What are safety inspections?

  • A nominated person should be responsible for ensuring that a full schedule of inspections takes place on all passenger vehicles that you operate.  The operator of a vehicle has a legal duty of care to ensure that vehicles they operate are safe and do not pose a danger to anyone.

    Safety inspections are similar to an MOT and check the road safety items of the vehicle, they should be carried out by a competent person who is able to sign the inspection document to state that in their professional opinion the vehicle will remain safe and legal until the next scheduled safety inspection.

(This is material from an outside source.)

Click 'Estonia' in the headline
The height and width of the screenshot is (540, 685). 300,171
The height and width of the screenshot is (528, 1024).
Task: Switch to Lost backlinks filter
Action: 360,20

    A person undertaking safety inspections must be technically competent and operationally aware of the safety standards that apply to the vehicles they examine.  They should have been trained in the techniques of vehicle examination, diagnosis and reporting, and possess a sound working knowledge of the relevant inspection manuals produced by the Driver and Vehicle Standards Agency (DVSA) in Great Britain and the Driver and Vehicle Agency (DVA) in Northern Ireland.  A Safety inspector could prove technical competence by solely time served experience; however with modern vehicle systems and working practices it is strongly recommended that inspectors obtain relevant technical qualifications and achieve an automotive technical accreditation or meet a recognised quality standard for the vehicles they inspect.

    A safety inspector should not be expected to carry out repair or servicing work during the course of the safety check.

    In Northern Ireland a safety inspection must also include a brake test.

    Safety inspections should be carried out with a maximum interval between inspections of 10 weeks.  Vehicles that are 12 years old or older should be being safety inspected every 6 weeks.